The Broad Jump is the Force Window's primary lower-body power assessment and one of its most effective training tools. Unlike the Trap Bar Deadlift — which measures maximal strength — or the Power Clean — which develops...
Purpose
The Broad Jump is the Force Window's primary lower-body power assessment and one of its most effective training tools. Unlike the Trap Bar Deadlift — which measures maximal strength — or the Power Clean — which develops rate of force development — the Broad Jump measures what those qualities produce: horizontal power output. The distance an athlete can broad jump correlates strongly with sprint acceleration. It is both a diagnostic and a training stimulus.
At the Force Window level, this is not the controlled landing exercise of the Neural Window. This is a max-effort jump with the intent to move as far as possible. The athlete loads aggressively, drives the arms, and produces maximum force in the horizontal direction. The landing must be athletic, but the primary goal is horizontal displacement.
Use this drill as both a training exercise and a progress measure. Testing the Broad Jump every four to six weeks gives the coach a clean window into whether the Force Window program is producing the power output it should.
Setup
Use athletic tape or a line on the floor. Measurement is taken from the takeoff line to the nearest point of the landing — typically the heel of the back foot if the athlete stumbles forward, or the back of the foot upon landing.
Feet hip-width, slight knee bend, weight forward on the balls of the feet. The athlete is not standing upright — they are already preparing the loading position before the countermovement begins.
Distance feedback after each attempt drives effort. Athletes jump further when they know how far they jumped on the previous attempt. Track every measurement and show the athlete their progress within the session.
Execution
The athlete drops into a deep hip hinge, swinging both arms behind the body simultaneously. The loading position should look like the bottom of an aggressive swing — hips back, knees bent, chest forward, arms behind.
From the loaded position, the athlete explodes forward, driving the arms aggressively upward and forward to add momentum. The jump is angled forward — not straight up.

- _ENTRIES SHOWN_:
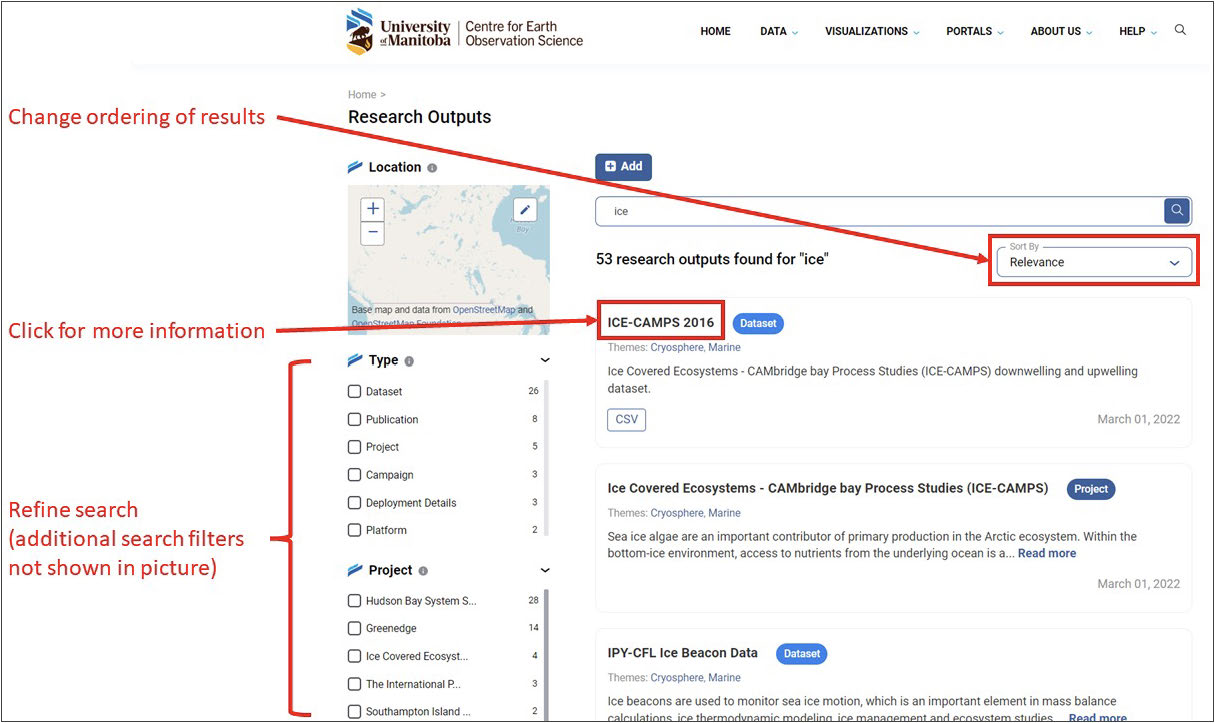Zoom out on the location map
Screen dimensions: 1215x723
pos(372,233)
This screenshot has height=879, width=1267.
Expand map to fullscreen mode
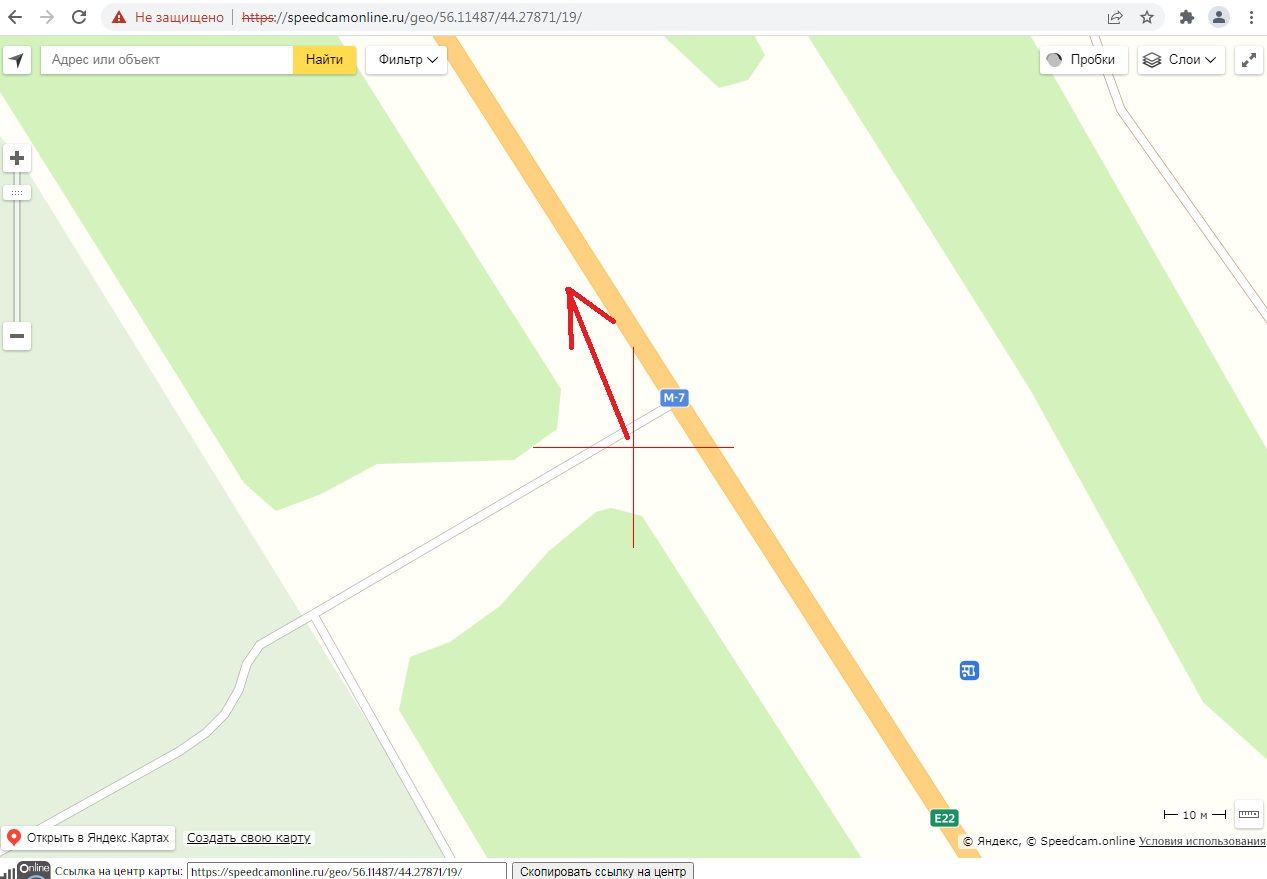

- _REQUIRED TASKS_:
**a)** In the Broad Jump drill text, how often should the Broad Jump be tested?
**b)** Retype the passage of the Broad Jump drill text between "Use this drill" and "the countermovement begins.", inclusive.

- _TASK-BY-TASK RESULTS_:
**a)** Every four to six weeks.

**b)**
Use this drill as both a training exercise and a progress measure. Testing the Broad Jump every four to six weeks gives the coach a clean window into whether the Force Window program is producing the power output it should.
Setup
Use athletic tape or a line on the floor. Measurement is taken from the takeoff line to the nearest point of the landing — typically the heel of the back foot if the athlete stumbles forward, or the back of the foot upon landing.
Feet hip-width, slight knee bend, weight forward on the balls of the feet. The athlete is not standing upright — they are already preparing the loading position before the countermovement begins.